(Stored items)
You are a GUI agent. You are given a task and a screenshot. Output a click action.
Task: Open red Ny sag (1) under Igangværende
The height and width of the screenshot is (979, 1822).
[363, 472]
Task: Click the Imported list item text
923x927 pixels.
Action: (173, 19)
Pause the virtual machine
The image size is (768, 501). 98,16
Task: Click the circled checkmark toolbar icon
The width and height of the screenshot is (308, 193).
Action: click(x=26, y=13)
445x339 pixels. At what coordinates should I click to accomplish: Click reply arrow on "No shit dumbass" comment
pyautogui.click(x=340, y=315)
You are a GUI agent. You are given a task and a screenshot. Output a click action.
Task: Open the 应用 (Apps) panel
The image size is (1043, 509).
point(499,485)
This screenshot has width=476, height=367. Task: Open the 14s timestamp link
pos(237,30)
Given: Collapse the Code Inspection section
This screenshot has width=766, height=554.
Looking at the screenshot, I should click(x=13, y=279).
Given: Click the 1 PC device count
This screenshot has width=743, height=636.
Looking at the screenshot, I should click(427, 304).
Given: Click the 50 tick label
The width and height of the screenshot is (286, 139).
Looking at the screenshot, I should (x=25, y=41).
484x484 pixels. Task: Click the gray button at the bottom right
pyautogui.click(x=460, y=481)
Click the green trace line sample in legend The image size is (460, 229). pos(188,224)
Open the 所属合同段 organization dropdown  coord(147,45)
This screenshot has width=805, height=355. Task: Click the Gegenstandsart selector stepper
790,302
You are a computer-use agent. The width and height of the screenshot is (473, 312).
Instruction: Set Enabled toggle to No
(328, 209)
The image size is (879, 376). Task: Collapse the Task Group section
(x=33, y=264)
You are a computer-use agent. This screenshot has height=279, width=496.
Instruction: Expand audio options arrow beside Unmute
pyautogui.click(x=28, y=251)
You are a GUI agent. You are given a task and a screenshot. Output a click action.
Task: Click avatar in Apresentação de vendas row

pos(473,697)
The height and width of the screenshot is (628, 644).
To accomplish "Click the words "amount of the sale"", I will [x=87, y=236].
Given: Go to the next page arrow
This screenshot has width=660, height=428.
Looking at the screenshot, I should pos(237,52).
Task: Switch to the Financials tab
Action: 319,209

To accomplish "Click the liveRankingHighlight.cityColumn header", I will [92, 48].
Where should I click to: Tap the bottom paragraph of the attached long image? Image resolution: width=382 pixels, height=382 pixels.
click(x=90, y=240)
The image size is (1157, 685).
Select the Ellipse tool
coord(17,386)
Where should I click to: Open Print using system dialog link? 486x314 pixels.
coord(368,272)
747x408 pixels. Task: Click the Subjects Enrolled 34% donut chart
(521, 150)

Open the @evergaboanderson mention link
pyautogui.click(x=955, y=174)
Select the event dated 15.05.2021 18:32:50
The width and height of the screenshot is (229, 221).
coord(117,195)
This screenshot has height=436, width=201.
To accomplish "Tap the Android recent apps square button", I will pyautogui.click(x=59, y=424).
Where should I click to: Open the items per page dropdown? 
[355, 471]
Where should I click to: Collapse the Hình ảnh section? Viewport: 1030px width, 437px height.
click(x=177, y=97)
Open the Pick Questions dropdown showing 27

[WHAT THE TASK ASKS] Make an exact copy of all the entries above.

[RESULT BELOW]
You are a GUI agent. You are given a task and a screenshot. Output a click action.
Task: Open red Ny sag (1) under Igangværende
The height and width of the screenshot is (979, 1822).
[363, 472]
Task: Click the Imported list item text
923x927 pixels.
Action: (173, 19)
Pause the virtual machine
The image size is (768, 501). 98,16
Task: Click the circled checkmark toolbar icon
The width and height of the screenshot is (308, 193).
Action: click(x=26, y=13)
445x339 pixels. At what coordinates should I click to accomplish: Click reply arrow on "No shit dumbass" comment
pyautogui.click(x=340, y=315)
You are a GUI agent. You are given a task and a screenshot. Output a click action.
Task: Open the 应用 (Apps) panel
The image size is (1043, 509).
point(499,485)
This screenshot has width=476, height=367. Task: Open the 14s timestamp link
pos(237,30)
Given: Collapse the Code Inspection section
This screenshot has width=766, height=554.
Looking at the screenshot, I should click(x=13, y=279).
Given: Click the 1 PC device count
This screenshot has width=743, height=636.
Looking at the screenshot, I should click(427, 304).
Given: Click the 50 tick label
The width and height of the screenshot is (286, 139).
Looking at the screenshot, I should (x=25, y=41).
484x484 pixels. Task: Click the gray button at the bottom right
pyautogui.click(x=460, y=481)
Click the green trace line sample in legend The image size is (460, 229). pos(188,224)
Open the 所属合同段 organization dropdown  coord(147,45)
This screenshot has width=805, height=355. Task: Click the Gegenstandsart selector stepper
790,302
You are a computer-use agent. The width and height of the screenshot is (473, 312).
Instruction: Set Enabled toggle to No
(328, 209)
The image size is (879, 376). Task: Collapse the Task Group section
(x=33, y=264)
You are a computer-use agent. This screenshot has height=279, width=496.
Instruction: Expand audio options arrow beside Unmute
pyautogui.click(x=28, y=251)
You are a GUI agent. You are given a task and a screenshot. Output a click action.
Task: Click avatar in Apresentação de vendas row

pos(473,697)
The height and width of the screenshot is (628, 644).
To accomplish "Click the words "amount of the sale"", I will [x=87, y=236].
Given: Go to the next page arrow
This screenshot has width=660, height=428.
Looking at the screenshot, I should pos(237,52).
Task: Switch to the Financials tab
Action: 319,209

To accomplish "Click the liveRankingHighlight.cityColumn header", I will [92, 48].
Where should I click to: Tap the bottom paragraph of the attached long image? Image resolution: width=382 pixels, height=382 pixels.
click(x=90, y=240)
The image size is (1157, 685).
Select the Ellipse tool
coord(17,386)
Where should I click to: Open Print using system dialog link? 486x314 pixels.
coord(368,272)
747x408 pixels. Task: Click the Subjects Enrolled 34% donut chart
(521, 150)

Open the @evergaboanderson mention link
pyautogui.click(x=955, y=174)
Select the event dated 15.05.2021 18:32:50
The width and height of the screenshot is (229, 221).
coord(117,195)
This screenshot has height=436, width=201.
To accomplish "Tap the Android recent apps square button", I will pyautogui.click(x=59, y=424).
Where should I click to: Open the items per page dropdown? 
[355, 471]
Where should I click to: Collapse the Hình ảnh section? Viewport: 1030px width, 437px height.
click(x=177, y=97)
Open the Pick Questions dropdown showing 27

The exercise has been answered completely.